Le poste-clients est un actif essentiel d’une société. Sa surveillance et sa préservation sont des enjeux essentiels et intemporels. En revanche, les risques évoluent en même temps que notre société. La technologie permet de mieux cerner les risques, mais aussi à des personnes mal intentionnées de réaliser des escroqueries, à travers des fraudes parfois très sophistiquées. Nous avons souhaité faire le point sur ces questions avec cinq spécialistes.
D’emblée, Alain Gazo oriente la discussion sur les deux clignotants majeurs, l’évolution du nombre de défaillances d’une part, celle des délais de paiement d’autre part. La défaillance d’un client, dans certains cas d’un fournisseur, peut mettre en grande difficulté une entreprise. De même, une augmentation exagérée des délais de règlement des clients est susceptible de l’amener à un dépôt de bilan faute de trésorerie.
Qu’en est-il tout d’abord des défaillances aujourd’hui ? Franck Lemoine observe « un retour à la normale post-covid » où les pouvoirs publics - à travers le PGE, les reports de dettes fiscales et sociales - avaient contribué à fortement freiner les dépôts de bilan. Cependant, le niveau des défaillances est relativement davantage en hausse dans les ETI et les PME, retrouvant celui de 2010 dans ce cas selon Ghislain Verstraete, qui relève aussi « un stock de conciliations élevé propice à une nouvelle hausse des défauts dans un proche avenir ». Nicolas Flouriou prévoit 55 000 défaillances sur l’ensemble de l’année, soit un niveau à peu près équivalent à celui de 2019 et globalement inférieur à celui de la période de la crise des subprimes. 90-92 % d’entre elles concernent les sociétés de zéro à un salarié, donc sans impact social majeur. « Cela étant, rebondit Thomas Bonte, davantage de grosses sociétés sont effectivement concernées, ce qui a précisément des conséquences dommageables ». « Peu de secteurs échappent à la tendance, poursuit-il, et surtout 82 % des défauts aboutissent à des liquidations ».
« Le PGE a créé des entreprises zombies pendant trois-quatre ans, par exemple dans le retail ou l’habillement », constate Nicolas Flouriou, tandis que Ghislain Verstraete remarque en outre un niveau de radiations à la hausse.
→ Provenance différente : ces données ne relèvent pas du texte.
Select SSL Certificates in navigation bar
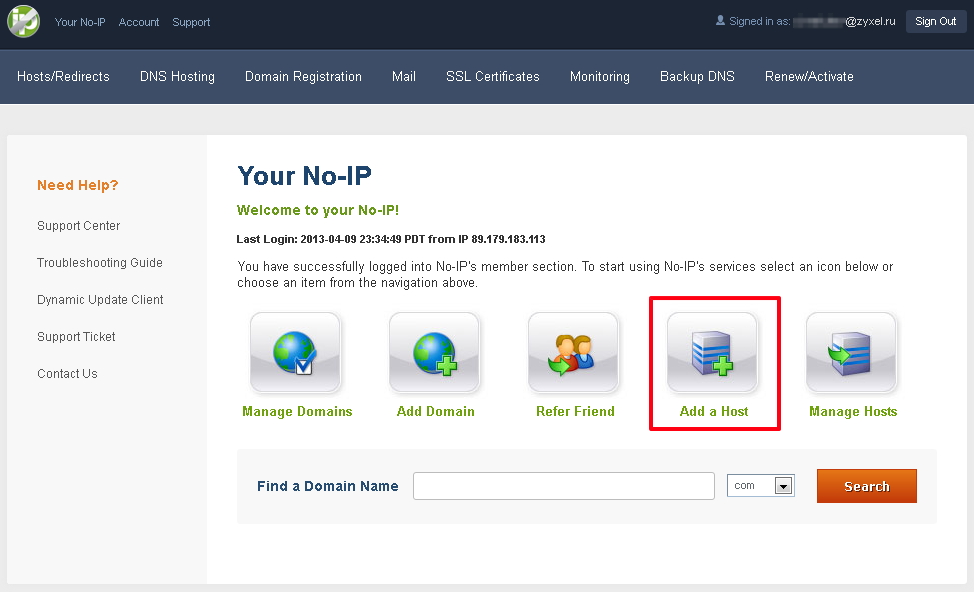974x592 pixels. [492, 76]
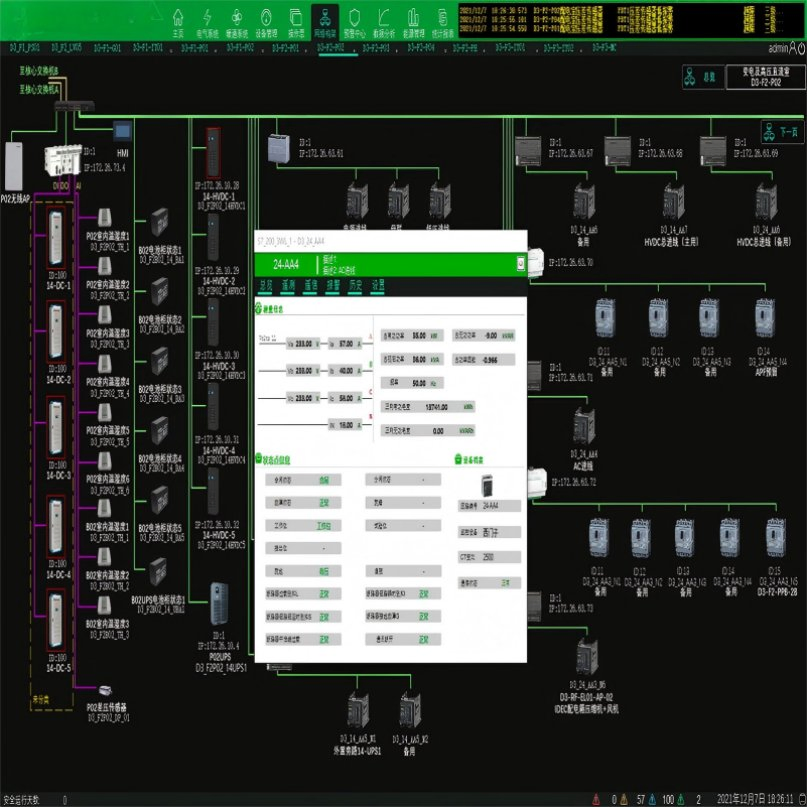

Franck Lemoine évoque « le déni des dirigeants », qui attendent trop avant de prendre les mesures qui s’imposent. Un avis partagé par l’ensemble des participants, même s’il tempère en valorisant le fait que l’immense majorité des dirigeants s’en sortent « en se battant et en innovant ».
Venons-en maintenant aux délais de paiement : où en est-on ? La loi LME avait tenté d’y mettre bon ordre. Est-elle respectée ? Dans un premier temps, elle avait favorisé une nette régression des problèmes apparents. Nicolas Flouriou rapporte un retard de paiement de « douze jours en moyenne, quinze dans les grandes entreprises, en légère hausse par rapport à 2019 ». Il observe - c’est logique - que « les fournisseurs stratégiques sont mieux traités tandis que ceux au bout de la chaîne de sous-traitance le sont bien moins ». Le président de l’AFDCC alerte aussi sur « la désinvolture » de certains grands groupes, où « des dysfonctionnements comptables » existent, en dépit de l’absence de problèmes de trésorerie chez eux.
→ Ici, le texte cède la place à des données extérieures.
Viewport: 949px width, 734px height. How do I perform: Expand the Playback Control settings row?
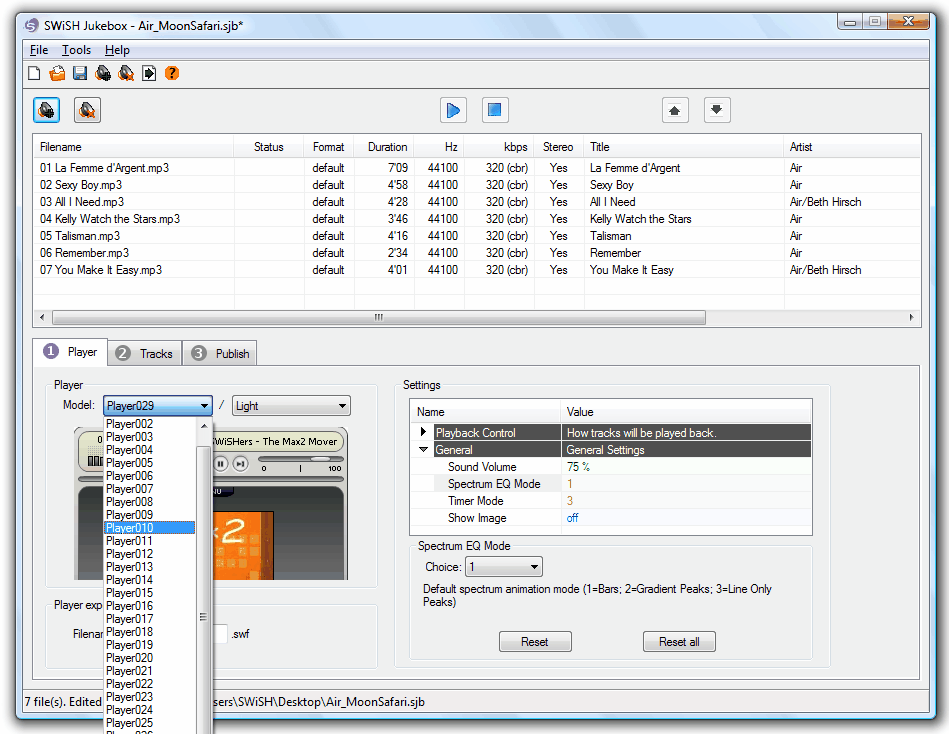coord(423,432)
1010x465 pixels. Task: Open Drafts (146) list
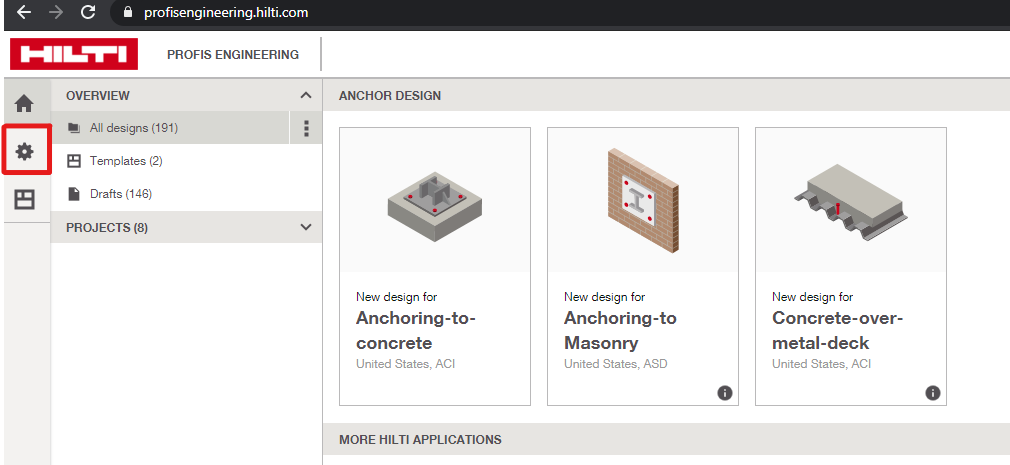(x=120, y=194)
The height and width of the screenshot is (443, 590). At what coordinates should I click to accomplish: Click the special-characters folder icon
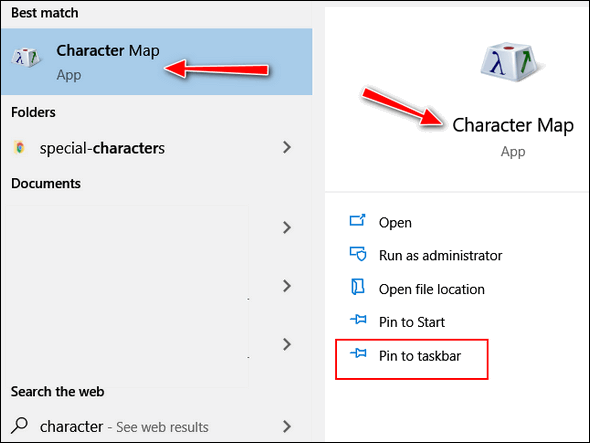(x=20, y=147)
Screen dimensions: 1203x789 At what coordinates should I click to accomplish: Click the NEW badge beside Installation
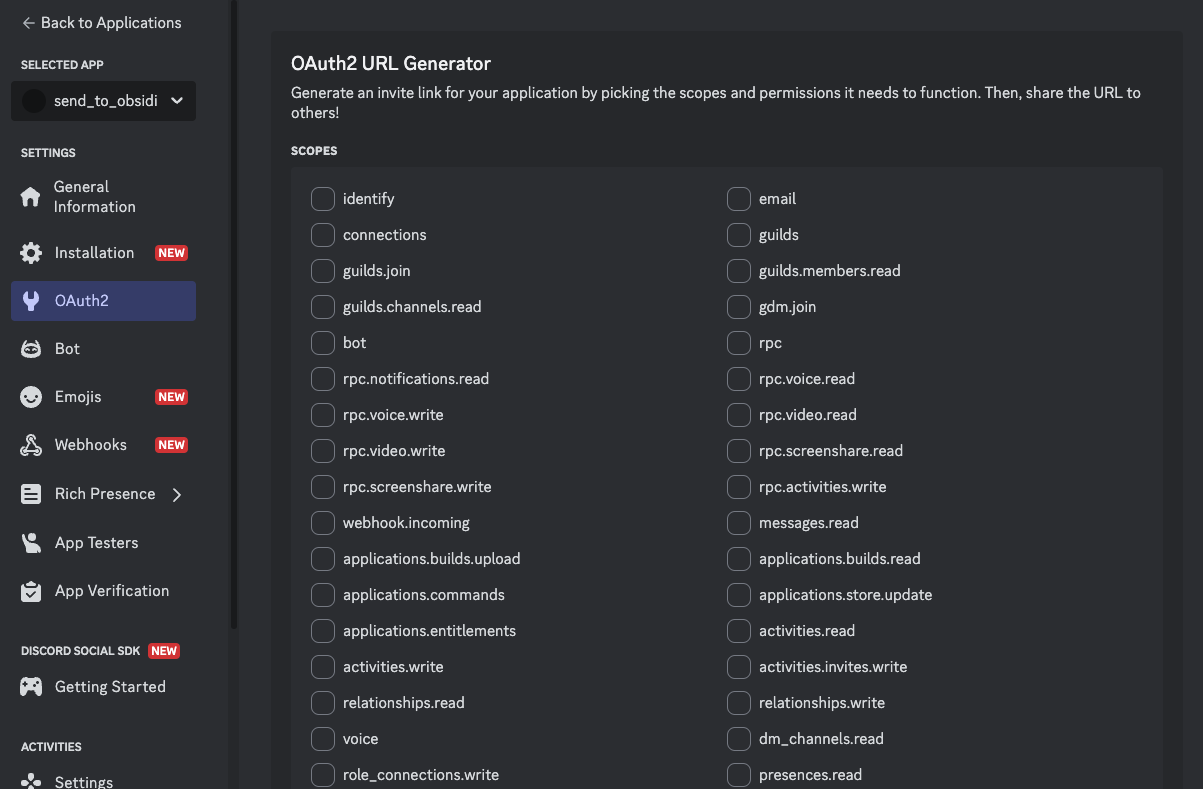[171, 253]
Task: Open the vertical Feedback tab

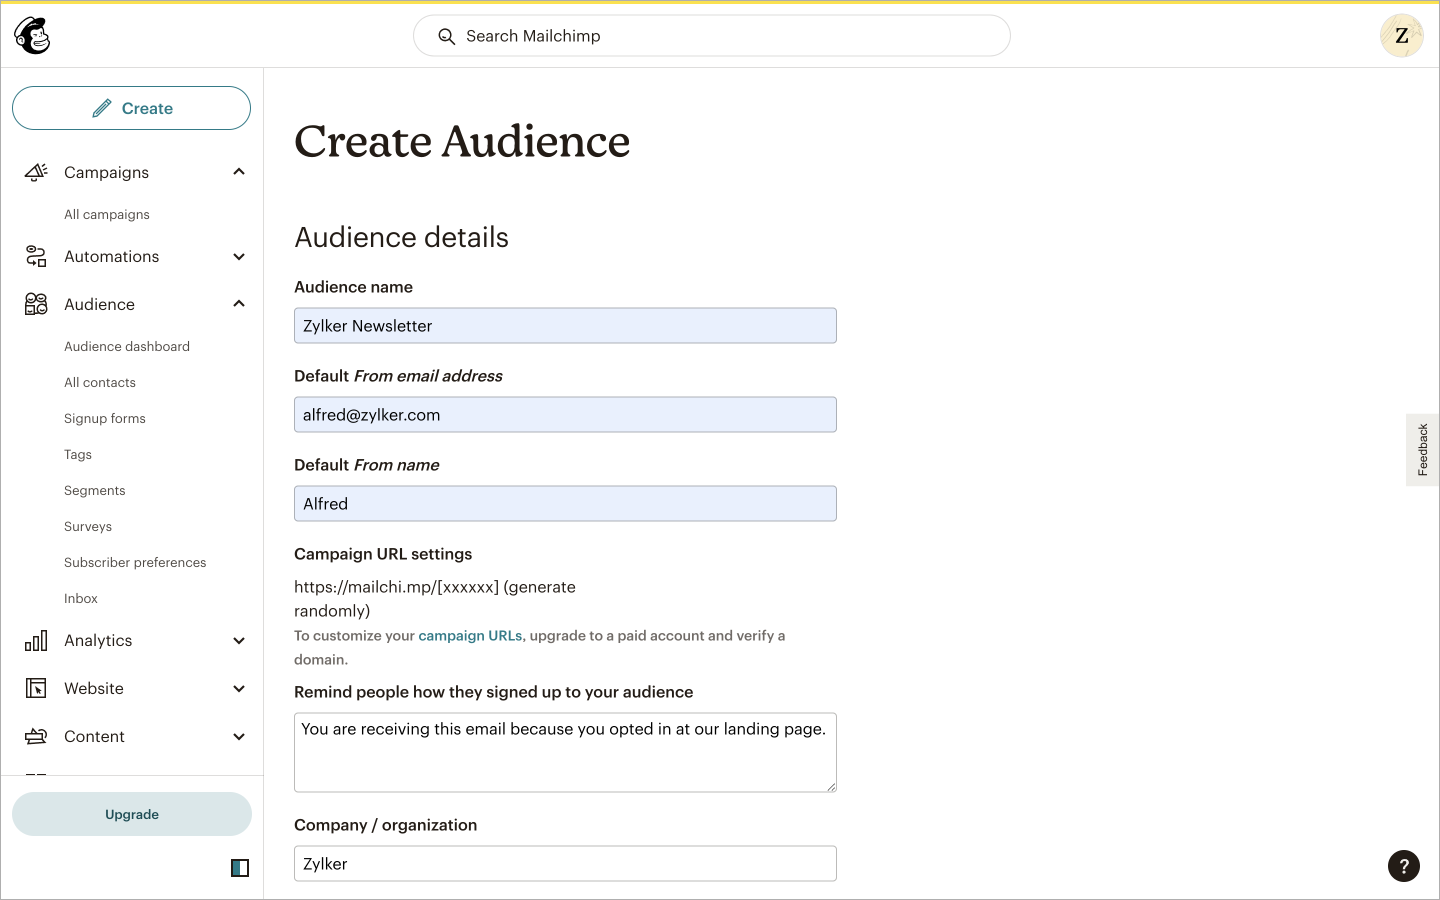Action: tap(1422, 450)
Comment lutter contre ce fléau ? Ghislain Verstraete évoque le « name and shame » pratiqué par la DGCCRF, accompagné d’amendes, « néanmoins d’un montant insuffisant et donc non dissuasives ». Quoi qu’il en soit, le délai moyen de paiement, hors secteur public et agroalimentaire, est de 45 jours selon Nicolas Flouriou, plutôt 65 pour certains dossiers d’affacturage selon Ghislain Verstraete. « Et les grandes entreprises paient plus mal », ajoute Franck Lemoine.
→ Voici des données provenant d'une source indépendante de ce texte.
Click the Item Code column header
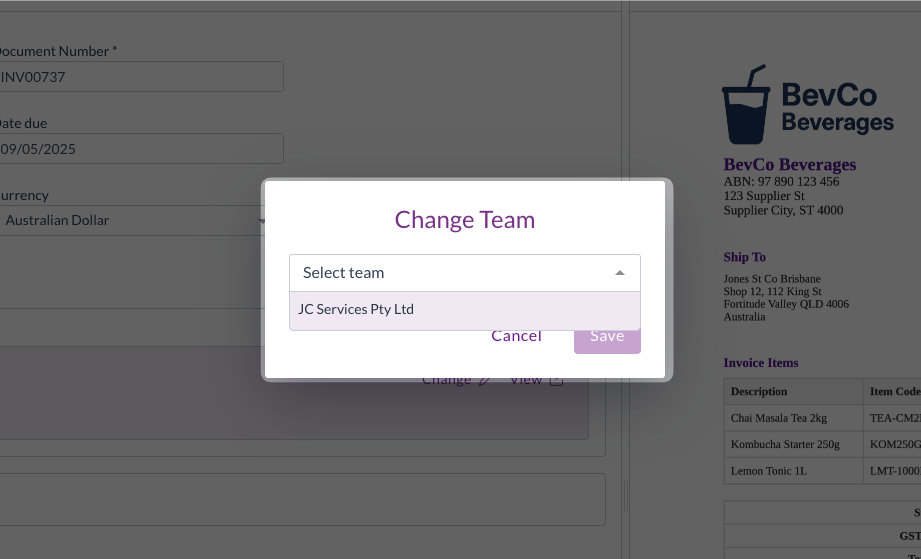Viewport: 921px width, 559px height. click(x=894, y=392)
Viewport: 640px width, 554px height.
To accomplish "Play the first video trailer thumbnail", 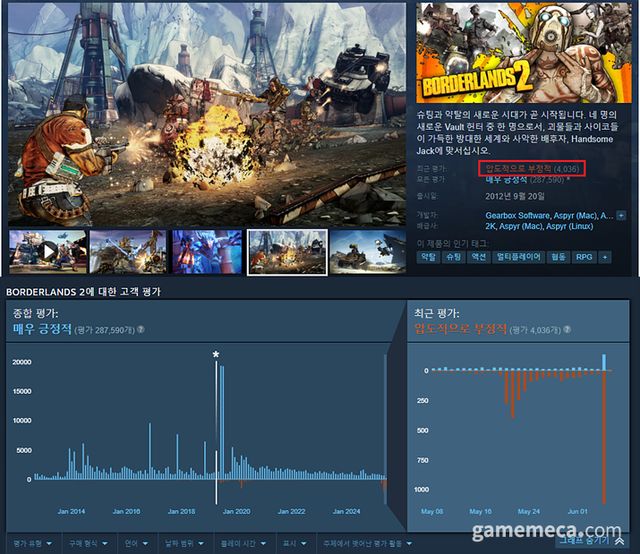I will pyautogui.click(x=47, y=251).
Quant au secteur public - revenons-y, la situation ne se serait que peu améliorée, indique François Piéchaud, « au point que certaines entreprises ne veulent plus travailler avec le public », complète Franck Lemoine. « Les délais de règlement des collectivités locales et encore davantage ceux des hôpitaux publics sont très lents », approuve Nicolas Flouriou.